Domingo, 25 de novembro de 2007 | Online

Ao pé do ouvido

Líder ianomâmi enfrenta presidente da Funai

Roldão Arruda

O pajé Joaquim e o antropólogo Márcio Meira, em encontro na aldeia Maturacá. Foto: Nilton Fukuda

SÃO GABRIEL DA CACHOEIRA (AM) - Só de calção, a cabeça coberta de penas e o corpo pintado com urucum, breu e mel, o tuxaua Joaquim fica de cócoras diante do homem à sua frente, um sujeito de pele muito branca e ar preocupado. Ao lado, Armindo, o mestre-de-cerimônias – um ianomâmi robusto, de olhos claríssimos e lábios tingidos de verde –, faz sinal ao branco para que também se agache.

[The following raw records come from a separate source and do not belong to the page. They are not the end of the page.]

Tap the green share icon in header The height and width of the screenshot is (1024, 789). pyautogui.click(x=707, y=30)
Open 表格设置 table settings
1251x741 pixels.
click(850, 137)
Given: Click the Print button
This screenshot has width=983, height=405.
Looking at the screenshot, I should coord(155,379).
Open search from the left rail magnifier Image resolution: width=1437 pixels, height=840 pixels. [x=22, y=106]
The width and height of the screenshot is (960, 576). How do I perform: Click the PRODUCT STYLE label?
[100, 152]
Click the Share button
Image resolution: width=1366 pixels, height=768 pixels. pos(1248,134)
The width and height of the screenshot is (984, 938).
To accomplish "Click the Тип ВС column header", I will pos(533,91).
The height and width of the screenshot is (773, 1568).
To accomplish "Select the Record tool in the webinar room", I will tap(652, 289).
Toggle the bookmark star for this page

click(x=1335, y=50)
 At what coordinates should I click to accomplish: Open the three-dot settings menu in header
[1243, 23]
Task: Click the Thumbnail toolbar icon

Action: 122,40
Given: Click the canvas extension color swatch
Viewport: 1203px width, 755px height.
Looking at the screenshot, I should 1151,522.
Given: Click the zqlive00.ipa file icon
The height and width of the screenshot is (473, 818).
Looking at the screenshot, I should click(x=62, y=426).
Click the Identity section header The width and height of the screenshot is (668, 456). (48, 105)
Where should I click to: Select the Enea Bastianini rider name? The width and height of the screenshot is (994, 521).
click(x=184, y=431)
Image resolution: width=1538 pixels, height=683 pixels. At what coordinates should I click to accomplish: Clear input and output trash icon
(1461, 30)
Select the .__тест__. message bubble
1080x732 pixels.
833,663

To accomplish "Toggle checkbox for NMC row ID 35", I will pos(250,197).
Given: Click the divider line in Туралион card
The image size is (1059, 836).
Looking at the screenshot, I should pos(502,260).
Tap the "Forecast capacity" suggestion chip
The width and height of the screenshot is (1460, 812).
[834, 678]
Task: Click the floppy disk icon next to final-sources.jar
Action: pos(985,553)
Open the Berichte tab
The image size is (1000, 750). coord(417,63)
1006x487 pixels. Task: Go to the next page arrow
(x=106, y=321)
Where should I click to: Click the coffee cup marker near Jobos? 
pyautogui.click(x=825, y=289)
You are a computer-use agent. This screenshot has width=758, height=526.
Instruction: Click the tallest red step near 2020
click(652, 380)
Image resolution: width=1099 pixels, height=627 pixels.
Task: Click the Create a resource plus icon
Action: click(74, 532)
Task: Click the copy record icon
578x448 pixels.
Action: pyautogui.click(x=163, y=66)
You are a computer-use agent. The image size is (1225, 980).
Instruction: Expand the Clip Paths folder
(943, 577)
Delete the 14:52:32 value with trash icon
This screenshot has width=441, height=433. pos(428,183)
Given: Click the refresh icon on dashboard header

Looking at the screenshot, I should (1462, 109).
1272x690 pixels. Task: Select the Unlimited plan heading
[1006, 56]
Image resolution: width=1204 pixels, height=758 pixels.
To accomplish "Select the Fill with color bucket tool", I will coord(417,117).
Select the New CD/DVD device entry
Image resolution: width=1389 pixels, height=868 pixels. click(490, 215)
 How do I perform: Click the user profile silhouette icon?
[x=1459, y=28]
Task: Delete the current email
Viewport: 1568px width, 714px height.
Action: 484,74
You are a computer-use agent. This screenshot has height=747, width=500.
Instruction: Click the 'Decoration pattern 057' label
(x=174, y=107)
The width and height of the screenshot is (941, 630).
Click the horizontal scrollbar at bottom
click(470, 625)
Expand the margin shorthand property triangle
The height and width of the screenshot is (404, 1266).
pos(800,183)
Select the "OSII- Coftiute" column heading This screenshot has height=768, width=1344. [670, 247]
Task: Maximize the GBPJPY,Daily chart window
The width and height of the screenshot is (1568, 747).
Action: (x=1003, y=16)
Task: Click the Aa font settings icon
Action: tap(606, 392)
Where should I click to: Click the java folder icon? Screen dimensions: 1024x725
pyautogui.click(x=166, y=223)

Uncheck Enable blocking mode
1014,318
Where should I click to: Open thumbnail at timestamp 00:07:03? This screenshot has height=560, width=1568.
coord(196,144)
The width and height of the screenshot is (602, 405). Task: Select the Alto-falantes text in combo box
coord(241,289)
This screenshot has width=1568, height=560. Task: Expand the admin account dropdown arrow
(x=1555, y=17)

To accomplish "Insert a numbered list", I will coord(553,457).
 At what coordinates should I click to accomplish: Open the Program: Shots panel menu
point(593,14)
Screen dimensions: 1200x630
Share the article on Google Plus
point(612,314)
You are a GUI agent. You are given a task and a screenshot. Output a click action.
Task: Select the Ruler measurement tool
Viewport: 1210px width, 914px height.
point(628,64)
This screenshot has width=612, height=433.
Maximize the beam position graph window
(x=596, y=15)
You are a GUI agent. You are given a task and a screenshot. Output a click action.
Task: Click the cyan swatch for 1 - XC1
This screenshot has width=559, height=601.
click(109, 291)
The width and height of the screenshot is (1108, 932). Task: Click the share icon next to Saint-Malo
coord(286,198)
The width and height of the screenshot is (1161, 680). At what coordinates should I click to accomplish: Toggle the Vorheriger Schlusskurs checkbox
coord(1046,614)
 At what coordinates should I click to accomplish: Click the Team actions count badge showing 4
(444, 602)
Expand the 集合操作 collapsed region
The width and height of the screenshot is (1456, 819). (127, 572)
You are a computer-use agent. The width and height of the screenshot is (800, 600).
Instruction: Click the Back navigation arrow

Chegou a hora de ouvir o que o tuxaua tem a dizer. O branco no caso é o historiador e antropólogo Márcio Meira, presidente da Fundação Nacional do Índio (Funai), responsável pela administração de todas as terras indígenas do País. Ele acabou de fazer um longo discurso, traduzido para o ianomâmi por Armindo, dizendo aos índios o que o governo Lula tem feito por eles e o que ainda pretende fazer. Agora vai ouvir.

 

Joaquim é um velho líder e respeitado pajé da aldeia ianomâmi de Maturacá – distrito de São Gabriel da Cachoeira. Situado nos arredores do Pico da Neblina, e a apenas 28 km da fronteira com a Venezuela, o distrito só é alcançável por barco ou avião.

 

Quase toda a aldeia está reunida ao redor das duas autoridades. As pinturas nos corpos dos homens, jovens e velhos, são notavelmente criativas, assim como os brincos, colares, braceletes. Ao lado deles, com uniforme de estampa de camuflagem, três oficiais do 5º Pelotão Especial de Fronteira, grudado à aldeia, também assistem à cena.

 

Numa sombra um pouco afastada, duas velhas procuram piolhos na cabeleira de um garoto languidamente estirado no chão. Uma jovem amamenta o filho pendurado em seu corpo com uma tira de palha. Mais ao longe, um rapaz fala num orelhão.

 

Joaquim começa a discursar em tom baixo, pausado, como em uma conversa ao pé do ouvido. Aos poucos se exalta, ergue a voz, parece agressivo. Mesmo agitado, o velho equilibra-se na posição, de cócoras, a planta dos pés plenamente apoiada no solo. O presidente da Funai, no entanto, aparenta dificuldade cada vez maior para se sustentar.

 

Quando o tuxaua enfim termina, inflamado, os homens ao redor gritam e agitam altivamente arcos e flechas. Joaquim então se levanta, acompanhado por Márcio. Em seguida, solene, começa a despir seus adornos, vestindo-os no convidado, como prova de amizade.

 

Segundo Armindo, que se orgulha de falar o português quase tão fluentemente quanto o ianomâmi, o tuxaua disse em seu discurso que como líder e pajé se preocupa muito com o bem-estar de seu povo; e que espera do presidente da Funai a mesma atitude, pois sua obrigação é enfrentar os políticos em Brasília e cuidar dos interesses indígenas.

 

Antes de sair da aldeia, Márcio ainda recebe uma longa lista de reivindicações. Vão de computadores e internet a caminhões e pontes. Na volta, a bordo do avião da instituição, diz ao Estado que o desafio do Brasil na área indígena é garantir a sustentabilidade das terras já demarcadas. O mais complicado, continua ele, é que nenhuma aldeia é igual à outra. Outro grupo ianomâmi, que vive numa área mais isolada, tem reivindicações completamente diferentes das que ouviu em Maturacá.